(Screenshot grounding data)
-------
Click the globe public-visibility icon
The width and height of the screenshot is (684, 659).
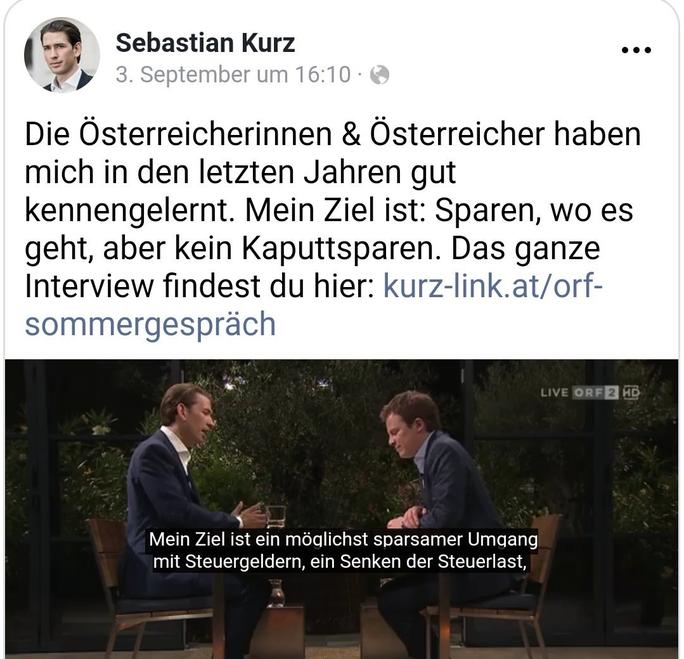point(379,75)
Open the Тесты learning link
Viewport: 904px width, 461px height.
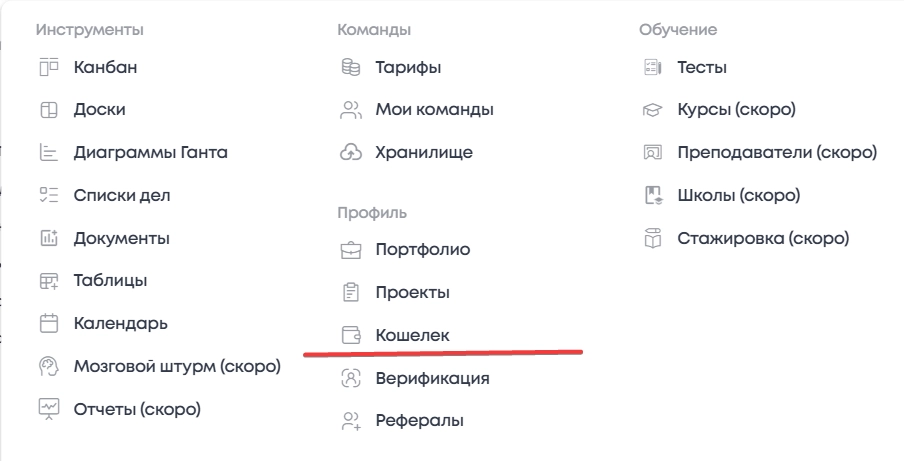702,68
-------
▶ [EXERCISE AIM]
Every line above goes into the copy unchanged; the pictures do not.

▶ [TASK RESPONSE]
Click the globe public-visibility icon
The width and height of the screenshot is (684, 659).
point(379,75)
Open the Тесты learning link
Viewport: 904px width, 461px height.
702,68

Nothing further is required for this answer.